This notebook focuses on analyzing plant traits data and building a machine learning model to predict plant-related outcomes. The workflow involves loading the dataset, preprocessing, and training a model using PyTorch to capture relevant features of the dataset. The primary goal is to utilize plant trait features to build a model that can generalize well on unseen data and provide valuable insights into plant traits through a machine learning approach.
The model architecture leverages a simple Convolutional Neural Network (CNN) backbone with a MLP head trained on plant traits data to predict specific target outcomes. The dataset includes features such as temperature, precipitation, soil properties, and other environmental factors.

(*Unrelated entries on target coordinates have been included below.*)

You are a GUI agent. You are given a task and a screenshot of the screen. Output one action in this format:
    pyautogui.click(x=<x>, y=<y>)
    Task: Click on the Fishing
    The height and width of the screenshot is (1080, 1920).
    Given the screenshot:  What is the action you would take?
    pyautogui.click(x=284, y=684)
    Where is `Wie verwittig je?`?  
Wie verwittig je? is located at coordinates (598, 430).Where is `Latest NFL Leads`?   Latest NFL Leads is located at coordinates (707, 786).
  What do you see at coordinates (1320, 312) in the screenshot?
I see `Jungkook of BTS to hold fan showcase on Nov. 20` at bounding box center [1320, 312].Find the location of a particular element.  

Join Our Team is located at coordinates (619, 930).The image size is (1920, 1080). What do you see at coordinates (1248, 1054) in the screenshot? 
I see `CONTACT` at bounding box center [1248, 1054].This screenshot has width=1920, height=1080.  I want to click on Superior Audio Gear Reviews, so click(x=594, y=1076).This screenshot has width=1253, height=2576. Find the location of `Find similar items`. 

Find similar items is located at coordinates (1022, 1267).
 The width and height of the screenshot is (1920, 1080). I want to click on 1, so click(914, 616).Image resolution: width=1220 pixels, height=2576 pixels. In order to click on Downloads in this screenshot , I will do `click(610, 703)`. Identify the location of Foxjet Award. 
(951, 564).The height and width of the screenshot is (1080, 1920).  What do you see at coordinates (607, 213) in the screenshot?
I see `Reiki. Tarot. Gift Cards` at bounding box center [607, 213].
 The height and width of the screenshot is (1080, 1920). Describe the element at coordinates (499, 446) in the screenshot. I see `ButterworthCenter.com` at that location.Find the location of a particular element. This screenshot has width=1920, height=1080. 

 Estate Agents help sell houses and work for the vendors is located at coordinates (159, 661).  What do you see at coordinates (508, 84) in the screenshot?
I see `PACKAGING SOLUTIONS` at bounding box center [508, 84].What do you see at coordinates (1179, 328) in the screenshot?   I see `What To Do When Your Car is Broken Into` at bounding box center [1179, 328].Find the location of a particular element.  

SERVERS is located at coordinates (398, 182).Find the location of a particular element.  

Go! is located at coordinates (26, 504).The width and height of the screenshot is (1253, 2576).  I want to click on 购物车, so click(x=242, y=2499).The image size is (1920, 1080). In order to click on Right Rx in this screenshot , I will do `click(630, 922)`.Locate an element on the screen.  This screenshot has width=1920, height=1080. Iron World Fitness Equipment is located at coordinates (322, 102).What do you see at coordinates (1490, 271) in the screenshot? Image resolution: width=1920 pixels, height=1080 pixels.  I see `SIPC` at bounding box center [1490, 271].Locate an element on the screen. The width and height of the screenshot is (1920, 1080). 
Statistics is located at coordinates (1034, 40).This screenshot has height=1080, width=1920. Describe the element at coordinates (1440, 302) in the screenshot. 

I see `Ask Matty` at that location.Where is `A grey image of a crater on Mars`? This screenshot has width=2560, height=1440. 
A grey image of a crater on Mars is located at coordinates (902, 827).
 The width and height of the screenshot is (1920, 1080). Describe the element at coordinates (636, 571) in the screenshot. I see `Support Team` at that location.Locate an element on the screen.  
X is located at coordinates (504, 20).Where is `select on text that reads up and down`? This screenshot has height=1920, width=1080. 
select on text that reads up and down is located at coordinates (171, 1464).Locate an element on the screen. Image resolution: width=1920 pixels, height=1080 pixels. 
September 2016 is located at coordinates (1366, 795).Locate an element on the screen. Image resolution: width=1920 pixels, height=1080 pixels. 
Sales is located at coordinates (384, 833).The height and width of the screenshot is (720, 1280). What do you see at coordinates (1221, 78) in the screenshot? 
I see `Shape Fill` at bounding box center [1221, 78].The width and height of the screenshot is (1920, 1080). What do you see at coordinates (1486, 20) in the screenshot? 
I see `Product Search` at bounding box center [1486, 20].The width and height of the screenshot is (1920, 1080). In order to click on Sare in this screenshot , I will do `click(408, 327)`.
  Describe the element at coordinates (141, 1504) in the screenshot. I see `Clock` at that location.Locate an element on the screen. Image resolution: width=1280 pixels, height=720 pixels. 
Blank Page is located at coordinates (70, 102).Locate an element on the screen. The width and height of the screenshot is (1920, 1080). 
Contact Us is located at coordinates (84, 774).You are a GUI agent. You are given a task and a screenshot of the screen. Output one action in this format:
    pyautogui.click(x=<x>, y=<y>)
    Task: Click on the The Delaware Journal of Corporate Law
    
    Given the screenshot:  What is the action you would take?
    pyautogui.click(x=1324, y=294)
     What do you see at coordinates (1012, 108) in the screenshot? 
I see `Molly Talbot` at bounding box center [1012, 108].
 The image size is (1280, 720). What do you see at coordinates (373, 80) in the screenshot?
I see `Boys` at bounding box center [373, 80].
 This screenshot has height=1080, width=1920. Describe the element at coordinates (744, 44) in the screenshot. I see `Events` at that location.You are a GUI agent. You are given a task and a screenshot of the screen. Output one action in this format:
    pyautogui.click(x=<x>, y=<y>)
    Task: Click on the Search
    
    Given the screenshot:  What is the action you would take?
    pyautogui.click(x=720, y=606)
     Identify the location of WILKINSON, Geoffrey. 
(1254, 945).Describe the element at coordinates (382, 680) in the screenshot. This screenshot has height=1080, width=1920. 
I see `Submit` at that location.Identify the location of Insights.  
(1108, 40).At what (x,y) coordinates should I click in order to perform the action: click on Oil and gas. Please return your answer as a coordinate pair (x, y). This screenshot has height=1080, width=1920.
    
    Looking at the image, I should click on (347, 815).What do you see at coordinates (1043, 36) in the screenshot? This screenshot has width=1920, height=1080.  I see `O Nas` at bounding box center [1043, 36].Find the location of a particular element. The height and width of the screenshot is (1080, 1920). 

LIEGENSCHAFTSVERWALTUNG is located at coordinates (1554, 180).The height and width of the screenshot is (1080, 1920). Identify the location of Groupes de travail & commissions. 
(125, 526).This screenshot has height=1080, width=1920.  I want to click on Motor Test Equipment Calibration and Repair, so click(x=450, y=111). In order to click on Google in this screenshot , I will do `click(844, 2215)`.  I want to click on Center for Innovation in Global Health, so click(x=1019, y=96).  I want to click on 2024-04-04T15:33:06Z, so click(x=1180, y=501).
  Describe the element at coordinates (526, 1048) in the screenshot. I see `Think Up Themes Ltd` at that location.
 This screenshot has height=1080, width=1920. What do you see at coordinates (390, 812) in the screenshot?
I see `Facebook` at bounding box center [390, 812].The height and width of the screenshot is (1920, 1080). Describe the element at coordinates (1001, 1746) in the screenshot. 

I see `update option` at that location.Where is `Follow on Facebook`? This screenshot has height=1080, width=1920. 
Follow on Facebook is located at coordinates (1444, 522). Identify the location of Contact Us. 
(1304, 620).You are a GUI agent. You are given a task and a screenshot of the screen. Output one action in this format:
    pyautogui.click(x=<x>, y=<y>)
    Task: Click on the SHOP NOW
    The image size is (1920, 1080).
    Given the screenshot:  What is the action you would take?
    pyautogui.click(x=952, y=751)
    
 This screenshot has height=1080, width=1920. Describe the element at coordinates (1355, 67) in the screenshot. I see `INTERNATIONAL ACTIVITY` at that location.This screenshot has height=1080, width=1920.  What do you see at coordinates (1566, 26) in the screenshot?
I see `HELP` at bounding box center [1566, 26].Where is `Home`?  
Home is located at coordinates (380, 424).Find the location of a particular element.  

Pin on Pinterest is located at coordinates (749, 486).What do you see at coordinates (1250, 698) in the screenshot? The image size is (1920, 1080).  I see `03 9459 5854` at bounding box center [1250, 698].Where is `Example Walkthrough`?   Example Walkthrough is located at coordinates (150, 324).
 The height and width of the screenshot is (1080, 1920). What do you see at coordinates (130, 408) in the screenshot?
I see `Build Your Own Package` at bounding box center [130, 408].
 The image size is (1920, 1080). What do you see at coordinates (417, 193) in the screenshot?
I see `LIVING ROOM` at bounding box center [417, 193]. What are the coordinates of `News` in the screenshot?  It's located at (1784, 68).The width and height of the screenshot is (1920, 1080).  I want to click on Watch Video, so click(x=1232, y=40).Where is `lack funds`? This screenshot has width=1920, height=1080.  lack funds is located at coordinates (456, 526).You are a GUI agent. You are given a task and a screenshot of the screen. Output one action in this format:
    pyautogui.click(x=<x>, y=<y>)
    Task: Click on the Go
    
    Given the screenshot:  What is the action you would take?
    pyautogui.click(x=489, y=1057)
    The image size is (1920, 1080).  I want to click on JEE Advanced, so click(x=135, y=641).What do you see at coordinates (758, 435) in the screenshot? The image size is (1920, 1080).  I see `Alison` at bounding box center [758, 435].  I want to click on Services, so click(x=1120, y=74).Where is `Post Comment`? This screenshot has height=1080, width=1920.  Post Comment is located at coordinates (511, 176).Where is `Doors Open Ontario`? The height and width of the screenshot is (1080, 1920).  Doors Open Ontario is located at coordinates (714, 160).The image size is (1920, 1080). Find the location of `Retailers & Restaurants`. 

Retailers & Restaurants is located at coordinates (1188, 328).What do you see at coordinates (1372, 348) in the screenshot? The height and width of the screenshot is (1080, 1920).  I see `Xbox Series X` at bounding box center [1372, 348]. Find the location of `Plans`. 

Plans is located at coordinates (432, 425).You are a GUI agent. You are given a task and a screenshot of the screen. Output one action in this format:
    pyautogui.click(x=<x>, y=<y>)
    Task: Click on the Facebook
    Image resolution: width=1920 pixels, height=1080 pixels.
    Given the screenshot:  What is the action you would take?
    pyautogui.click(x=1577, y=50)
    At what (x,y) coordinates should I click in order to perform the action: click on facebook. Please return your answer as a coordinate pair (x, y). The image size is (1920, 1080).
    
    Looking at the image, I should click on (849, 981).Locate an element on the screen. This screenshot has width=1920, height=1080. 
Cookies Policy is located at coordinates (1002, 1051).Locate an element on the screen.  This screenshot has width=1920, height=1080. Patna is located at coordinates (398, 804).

The iNaturalist dataset has been used in this project contains information about plant traits. These features represent various environmental and biological measurements, such as:
WORLDCLIM_BIO1: Annual mean temperature WORLDCLIM_BIO12: Annual precipitation SOIL_bdod: Soil bulk density at different depths Other features include measures of temperature and precipitation seasonality, soil properties, and climate-related variables. The dataset is divided into training and testing sets, with the training set used to build the model, and the test set reserved for evaluating performance.
The model has been trained for 100 epochs for the criterion of Mean Squared Error (MSE) with a batch size of 32, learning rate of 0.001.